*What is expected*: A word-for-word copy of the entries is needed, and it should contain no images.
───── Exercise materials
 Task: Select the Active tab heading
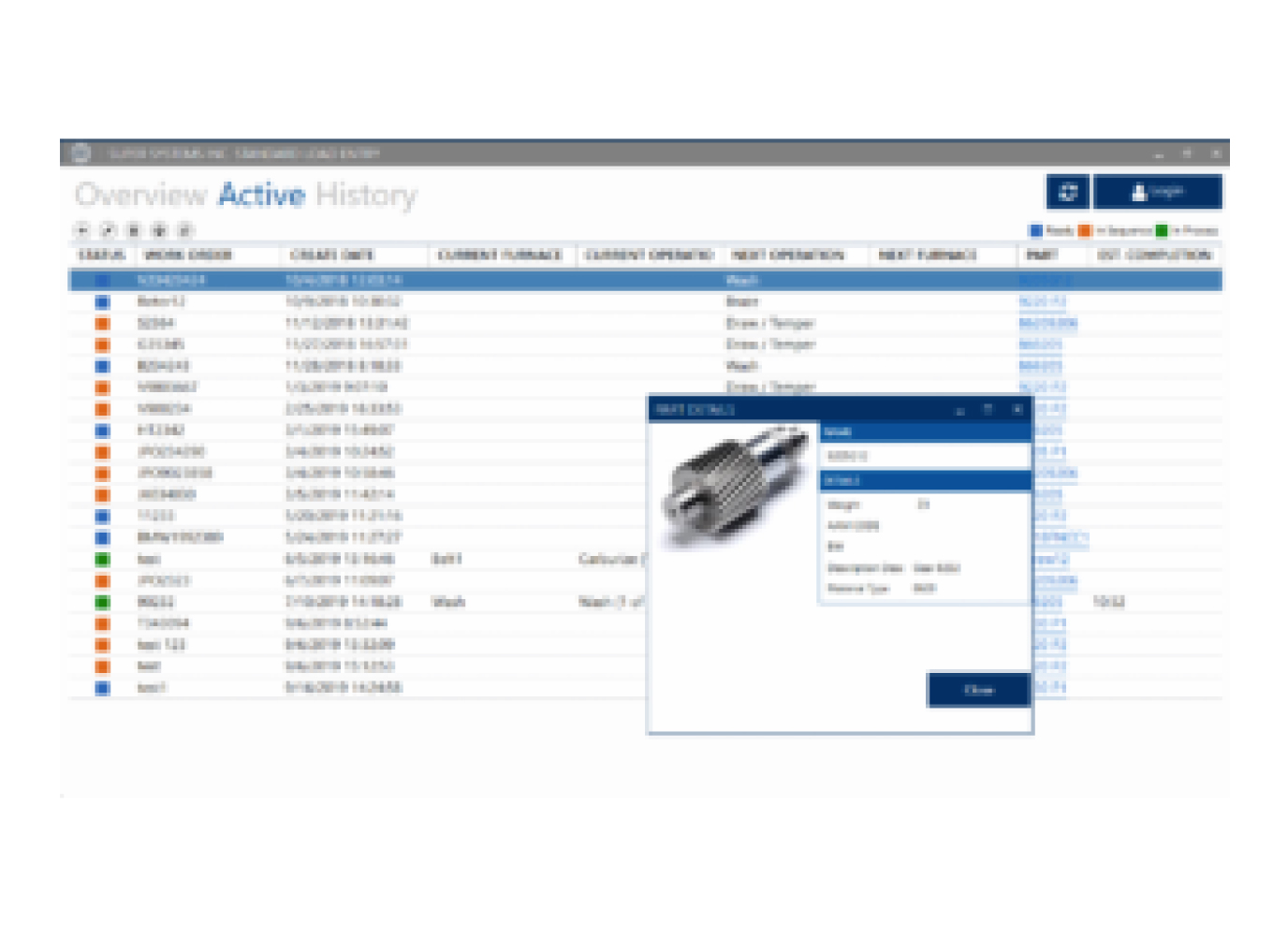point(261,195)
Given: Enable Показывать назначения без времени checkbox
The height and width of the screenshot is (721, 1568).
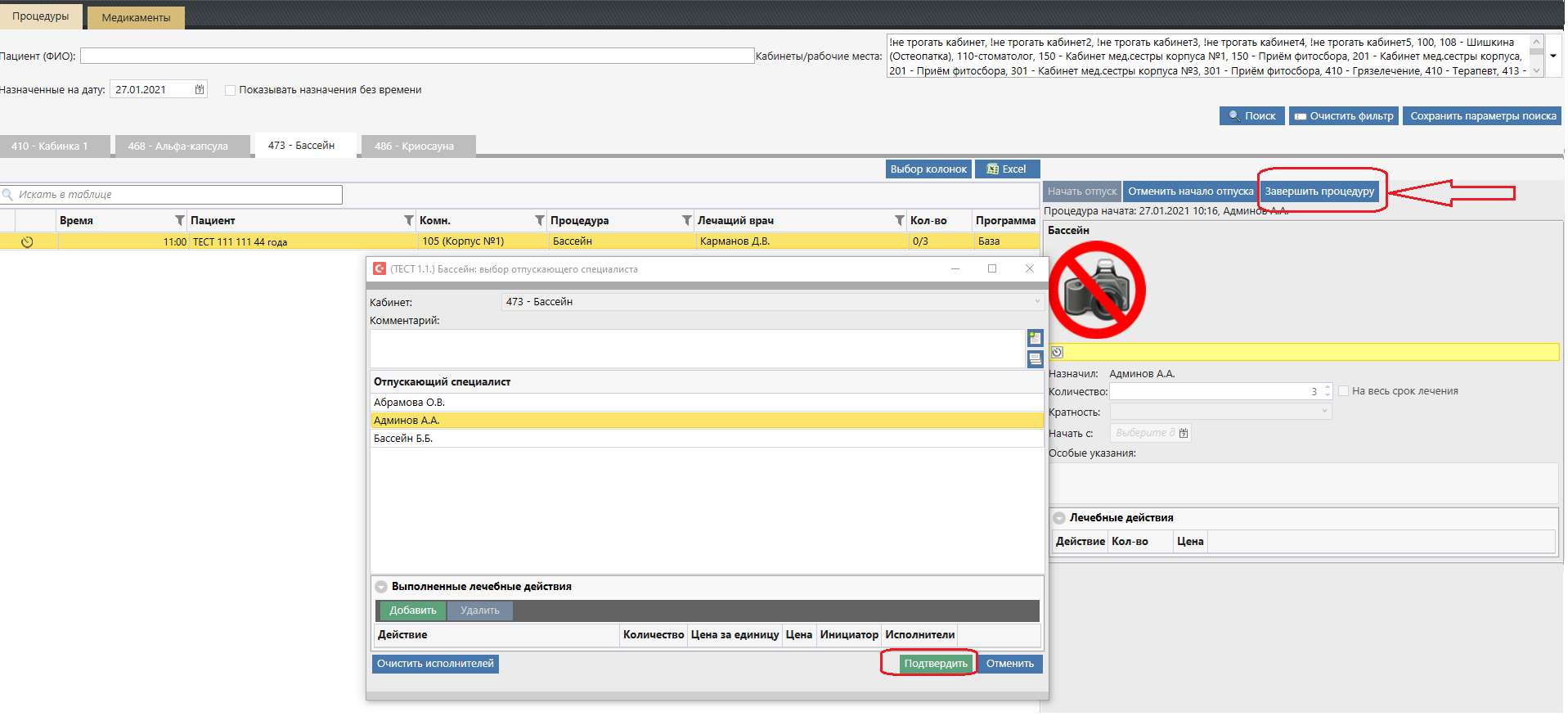Looking at the screenshot, I should coord(231,90).
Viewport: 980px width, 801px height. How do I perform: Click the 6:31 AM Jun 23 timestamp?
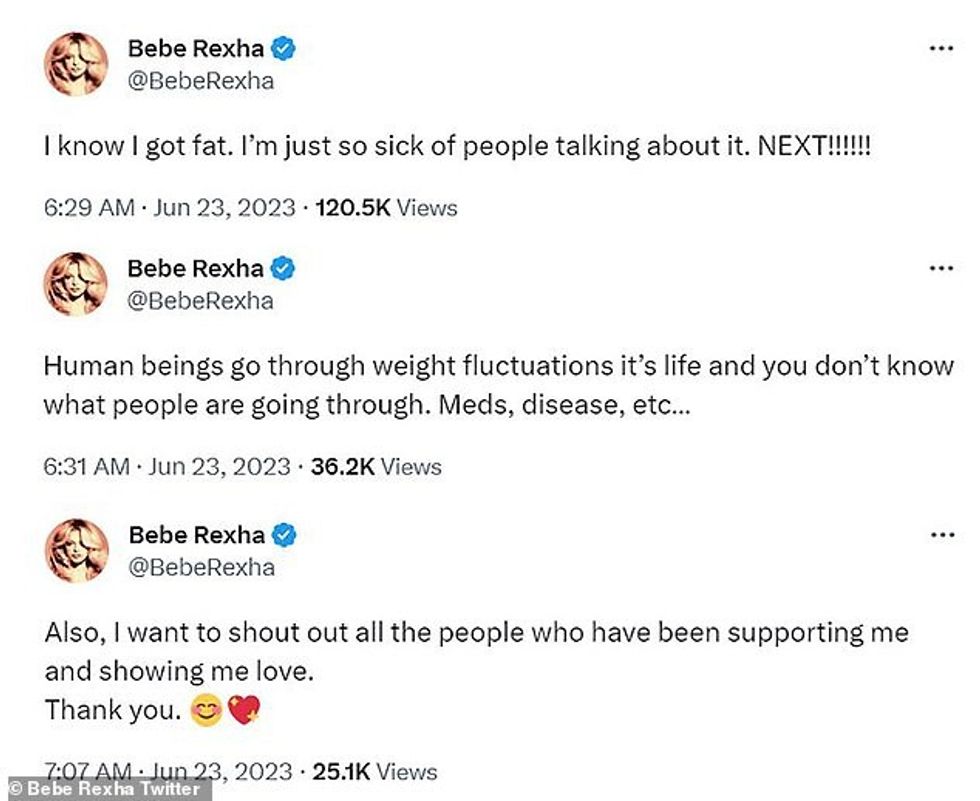click(169, 466)
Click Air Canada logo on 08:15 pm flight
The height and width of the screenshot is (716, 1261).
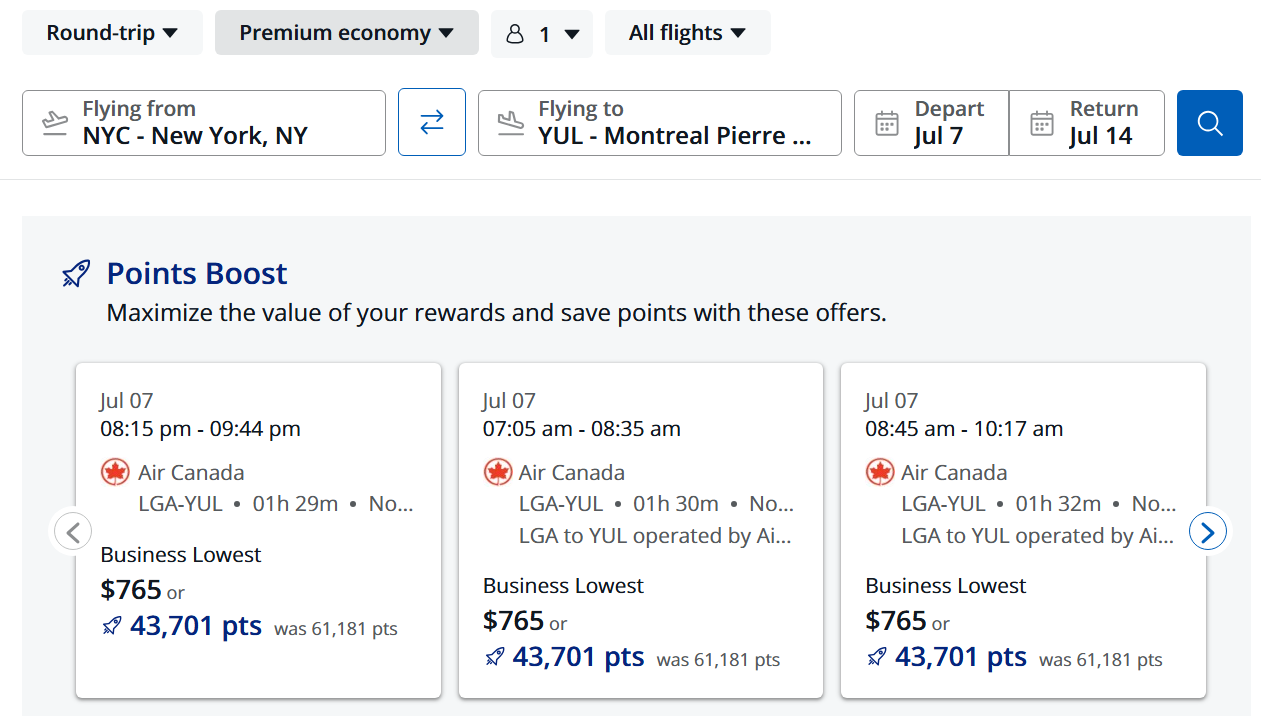(x=116, y=472)
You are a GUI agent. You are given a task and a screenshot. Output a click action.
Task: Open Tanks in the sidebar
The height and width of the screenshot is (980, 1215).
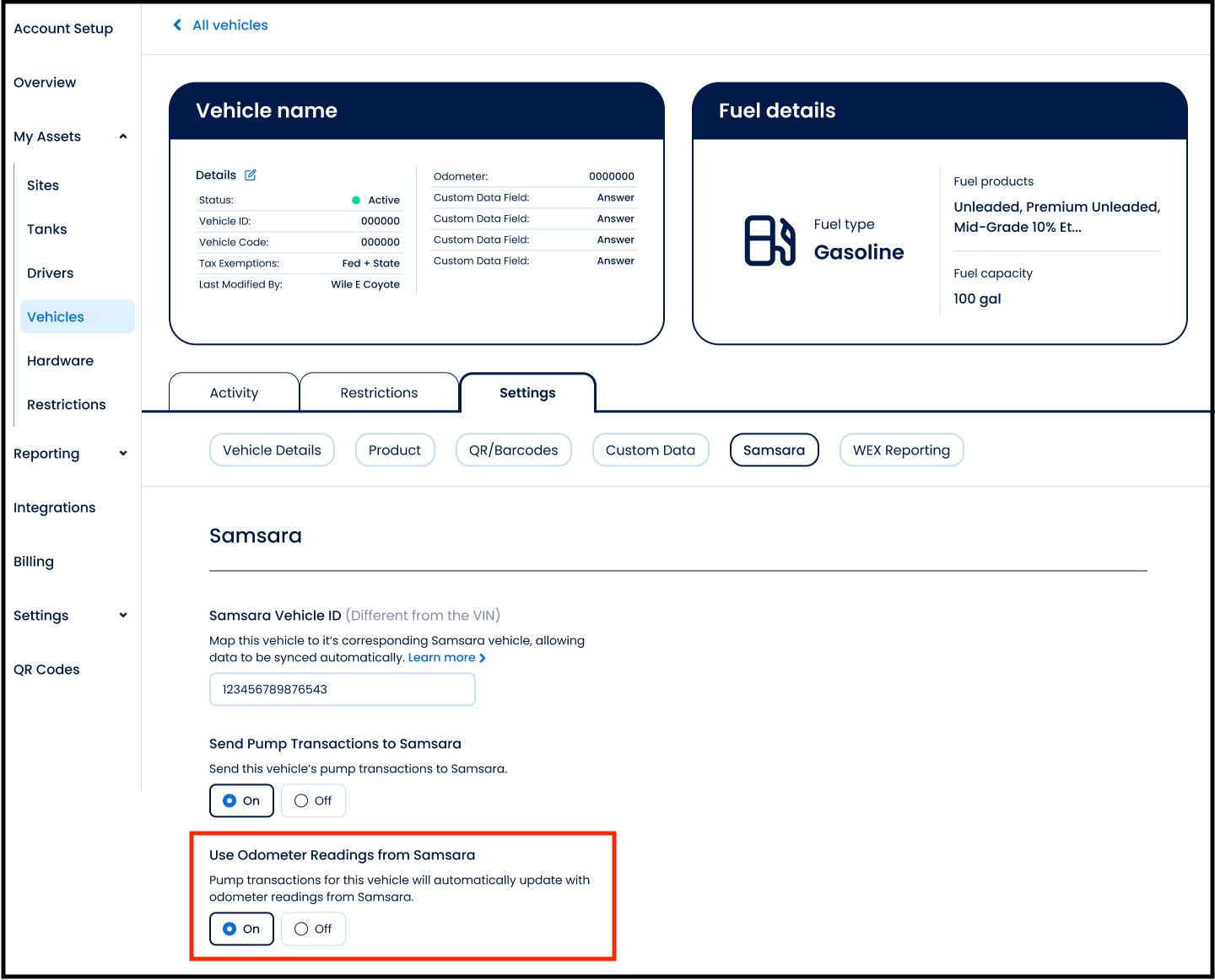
──────────
*Exercise answer*:
 Task: Select the Active tab heading
point(261,195)
Given: Enable Показывать назначения без времени checkbox
The height and width of the screenshot is (721, 1568).
Looking at the screenshot, I should coord(231,90).
Viewport: 980px width, 801px height. How do I perform: Click the 6:31 AM Jun 23 timestamp?
click(169, 466)
Click Air Canada logo on 08:15 pm flight
The height and width of the screenshot is (716, 1261).
(x=116, y=472)
You are a GUI agent. You are given a task and a screenshot. Output a click action.
Task: Open Tanks in the sidebar
The height and width of the screenshot is (980, 1215).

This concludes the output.